Tully remained mute.
Another slap, this one with the other hand; her head snapped sideways, her ear and eye hurt; and another, hard on the temple and the ear again; Tully put up her hands to her face to protect herself and only succeeded in having them rammed into her bleeding nose. Then another, another, another –
‘All right, Mother, all right,’ said Tully inaudibly. ‘I’m a slut.’
‘I didn’t hear you.’
‘SLUT!’ Tully screamed. ‘I am a slut! SLUT! SLUT! SLUT! SLUT!…SLUT!’
Hedda Makker carefully, watchfully, looked at Tully with her lifeless swamp eyes. Her gaze was hard at first, but then it softened; Hedda seemed satisfied.
‘Tully, there’s no need to scream, but all right.’ She looked at Tully’s swollen face and said, ‘Go and clean yourself up. And put on something decent.’
Hedda reached out to touch her daughter’s cheek. But Tully flinched, and Hedda saw it. She drew away and left the room, rubbing her hands together.
Tully stood up and stumbled to the bed. For a few minutes she cried a dry, choking cry, then tried to wipe the blood off her face, shaking in her effort to calm down.
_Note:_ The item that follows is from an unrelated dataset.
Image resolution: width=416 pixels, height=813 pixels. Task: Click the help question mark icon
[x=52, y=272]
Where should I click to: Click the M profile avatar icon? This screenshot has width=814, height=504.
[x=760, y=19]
It’s okay, it’s okay, it’s okay, she chanted to herself. I must get ready. I’m allowed to go. Now get yourself together, Tully Makker, and go! Get up, Tully, just one push, you are up off the bed, you are okay, forget it, sit up, pull your knees up to your chin, bury your head and rock back and forth, back and forth and forget, forget, it will all go away, it will all go away, it will it will, rock back and forth, it will; just go on, Makker, go right on. Go on, Tully, don’t give up. Don’t give up because of her, Natalie Anne Makker. You really want to give up, don’t you? What? Do you think all the rest of your life will be an encore of this life? Well, if you think that, then give up, Makker. JUST GIVE THE FUCK UP. Or you can just count your sheep, Tully, one sheep two sheep three sheep. I understand: how can a bad pseudo-Catholic girl like you not give up finally? But cut this pathetic self-pity and get up and get dressed and go see your best friend Jennifer on her eighteenth birthday.
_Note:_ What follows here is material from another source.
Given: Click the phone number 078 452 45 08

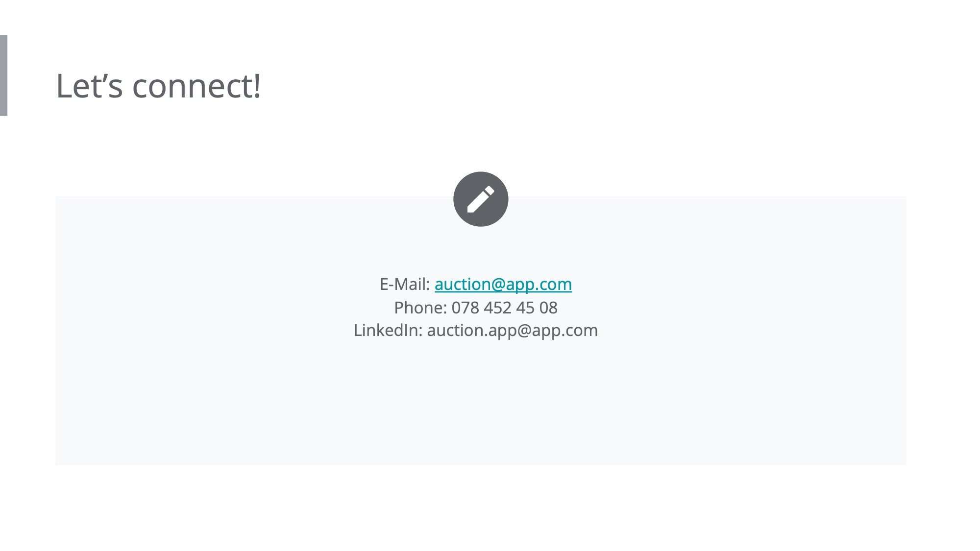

Tully stopped rocking eventually and breathed slower. No one to watch over me but me, she thought. Go on. It’ll be all right. This is the last year. Next year…just think! Hang on, Tully Makker, ignore her and hang on, until next year.
Tully came down the stairs wearing no makeup, a black loose skirt, a beige baggy sweater. All old. All worn a hundred times. She walked quietly past the sofa where her mother and Aunt Lena sat watching TV. Aunt Lena did not look up at Tully. Tully was not surprised. Aunt Lena usually did not look up after hearing the scenes from upstairs.
Tully put on her only coat: brown, gabardine, torn, worn.
Now she had to ask carefully what time to be home.
Aunt Lena looked up. ‘Tully! You look wonderful!’ she said. Tully didn’t answer. When taking into account Aunt Lena’s impression of the visible universe, Tully always reminded herself that her aunt was registered as legally blind. However, Tully very quickly remembered an episode three weeks ago when she was just about to go over to Jen’s for a barbecue and Aunt Lena asked her when she would be back.